Provided passage
==================================================

You are right in that segments of kata - be it in defence or attack - can be taken and referenced from within any part of the overall particular kata and applied to whatever situation you find yourself in.  HOwever surely you must agree that once a fighter has trained to a level that they can execute the core defensive/offensive moves then it is best to move on to applying them in mulitple pressure situations - I just have not seen kata like this and if it is around, I don't think it is correclty referred to if called kata. Question - what is kata?? (is there a define parameter martial artists can recognise kata as coming within - if not, then why bother with the title?


----------



## JackShadow (Dec 20, 2006)

I believe katas form the foundation for most of Karate and for good reason too.   They perfect your technique.  If you jump into fighting and sparring, your never going to learn the proper technique; you'll get into bad habits early that will be very hard to correct later in your training.  

By learning a kata the right way first, you learn how it is performed in a textbook.  From there you develop muscle memory and also learn how to precisely control your movements and develop control.  As you develop these skills, it is reflected in your fighting.  That block you've been doing millions of times in your kata will often translate into a more effective and natural movement in your kumite.

You can also say there is more spiritual development in a kata.  Katas are stylized versions of "real world" techniques yet you have to imagine the fight and think about what exactly each move translates to, what it means, and what it does.  You also look more inward towards yourself when developing your kata skills.  If you mess up or are doing something wrong then the problem lies within yourself and you must find within yourself the solution to the problem.  I truly believe it makes one a much more spiritual being when one is constantly perfecting a kata to get it just right not only on the outside, but on the inside as well.

A kataless form might develop good fighters very quickly, but I believe the hard work, dedication, skill, and spirit of a kata-trained person will make them the better martial artist.  Many people forget that Karate is not just about developing your body, but about developing your mind and spirit as well.  And I do believe there is nothing too spiritual about hitting a punching bag for several hours.


----------



## Haze (Dec 21, 2006)

History tells us that karate was developed by Okinawans that had studied arts from China. They called it Karate (china hand) The Japanese changed it to Empty hand. Now if you take any system of karate that was developed in Okinawa or Japan and change it should you give it a different name as the Okinawans did with what they took from the fighting arts of China? 

IMO - YES

If you develope an art then give it a name but don't call it karate if it does not come from Okinawa. Kick boxing, this is good. American karate? Like saying Polish burritos.

==================================================

Supplied information
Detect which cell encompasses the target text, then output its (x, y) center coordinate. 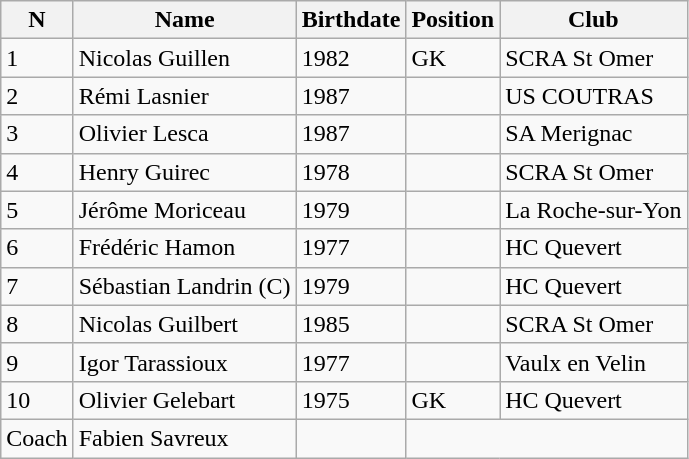
Coach (37, 438)
Frédéric Hamon (184, 248)
La Roche-sur-Yon (594, 210)
Nicolas Guilbert (184, 324)
Olivier Lesca (184, 134)
Birthdate (351, 20)
N (37, 20)
1985 (351, 324)
4 (37, 172)
Vaulx en Velin (594, 362)
1982 (351, 58)
9 (37, 362)
2 (37, 96)
1975 (351, 400)
SA Merignac (594, 134)
Fabien Savreux (184, 438)
Igor Tarassioux (184, 362)
10 (37, 400)
Name (184, 20)
8 (37, 324)
1 (37, 58)
Henry Guirec (184, 172)
Club (594, 20)
7 (37, 286)
US COUTRAS (594, 96)
6 (37, 248)
Nicolas Guillen (184, 58)
Rémi Lasnier (184, 96)
Position (453, 20)
3 (37, 134)
Jérôme Moriceau (184, 210)
Sébastian Landrin (C) (184, 286)
Olivier Gelebart (184, 400)
5 (37, 210)
1978 (351, 172)
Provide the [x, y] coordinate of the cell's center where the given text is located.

==================================================

Problems to solve
1 – In the karate discussion, swap "burritos" for "tacos" and write out the part from "History tells us" to "saying Polish burritos.".
2 – Extend the forum thread on kata and karate, picking up after its final sentence.
None of the lines matter for this work.

The results
1 –
History tells us that karate was developed by Okinawans that had studied arts from China. They called it Karate (china hand) The Japanese changed it to Empty hand. Now if you take any system of karate that was developed in Okinawa or Japan and change it should you give it a different name as the Okinawans did with what they took from the fighting arts of China? 

IMO - YES

If you develope an art then give it a name but don't call it karate if it does not come from Okinawa. Kick boxing, this is good. American karate? Like saying Polish tacos.

2 –
Karate without kata- You will have techniques from karate, probably add some kicks from MuayTai, some locks/throws from jujutsu, some wrestling moves for ground fighting, some kobudo training, etc, etc, etc.

Kataless karate? It's not karate, it's a system of defensive and offensive fighting techniques. Call it what it is.

Muay Tai Boxing with out knees and elbows is not called Knee and Elbowless Muay Tai? It's kickboxing!


----------



## tshadowchaser (Dec 21, 2006)

> Kataless karate? It's not karate, it's a system of defensive and offensive fighting techniques. Call it what it is.


 
exactly   well said by the way


----------



## Drag'n (Dec 21, 2006)

You can teach the same techs from the Kata with a partner, without practising in kata form. Still the same techs. Still Karate.
This will be less time consuming. You get a feel of working with a real body and how it reacts. And increase resistance gradually to improve your effectiveness.
There wont have to be anymore guesswork about the possible applications, or years spent "discovering" the techniques.
There would be alot less misinterpretation. I think we've all seen some real bogus applications being taught by ill informed instructors.
The only down side is you always need a willing partner handy.
Kata can be practised without one. That is really one of the few benefits I can think of.
Plus its nice to watch,  is real handy for gradings, and keeps students interested by providing a very tangible new goal with each belt.(sarcasm)
Is it necessary? I dont think so. 
There seem to be more people doing kata without really understanding it than those that do.
I do appreciate those that do understand it. But Karate can still be Karate without it. The same building blocks and concepts can be taught by other methods. Perhaps even more effectively.


----------



## Haze (Dec 21, 2006)

Drag'n

The same techniques could be taught but would it still be karate? I feel that what makes karate karate is that it has kata. Many of the same techniques are found in jujutsu that are in my kata. It's just delivered to the student in a different teaching form. 

I have friends that train in kenpo/kempo and have no kata. But their techniques are not much different than mine. 

Where I train we can look at a section of a particular kata and examine the sequence of movement and see how this could be applied. 

Maybe this is just the textbook (kata) and how we (karateka) keep are techniques organized/memorized. 

I'm just old school. And my mind says "karate has kata"
If I take the techniques that my kata hold and teach them without the kata
I would be teaching "techniques and application of GOJU "

We can agree to disagree and this is why we have these forums>


----------



## matt.m (Dec 21, 2006)

I know I am a bit out of my element here, I have a dan in Judo and participate concurrently in Tae Kwon Do and Hapkido.  But to not do kata in Karate would be like saying you learned a non poomse cirriculum in tae kwon do.  I don't even think that is in the realm of possibility.

Just a thought, considering even judo has kata.  Katas, Forms, Poomse....whatever you wanna call it just helps you build on proper technique.


----------



## Martin h (Jan 8, 2007)

I dont have a problem with kataless karate. Kata is just a method of storing information/tchniques to keep the style intact, and that purpose has almost been forgotten anyway, with the formal kata itself becoming the purpose.
As it is, kata today it usually taught and trained completely separate from the rest of the training, using the kihon, but not adding to it. So nowdays, learning a kata is just combining what you already know.

In the old days it was "3 years for one kata", or learning a kata -which takes a few days of hard training if we are honest, and then spending the rest of the time with bunkai and oyo for the kata. That is just not done anymore.

In kataless karate they could jump the kata and go directly to bunkai/oyo  -although they call it simply combination training.
I still say its karate. What it will be in a few generations without the kata to serve as memory device for its core techniques, is another matter.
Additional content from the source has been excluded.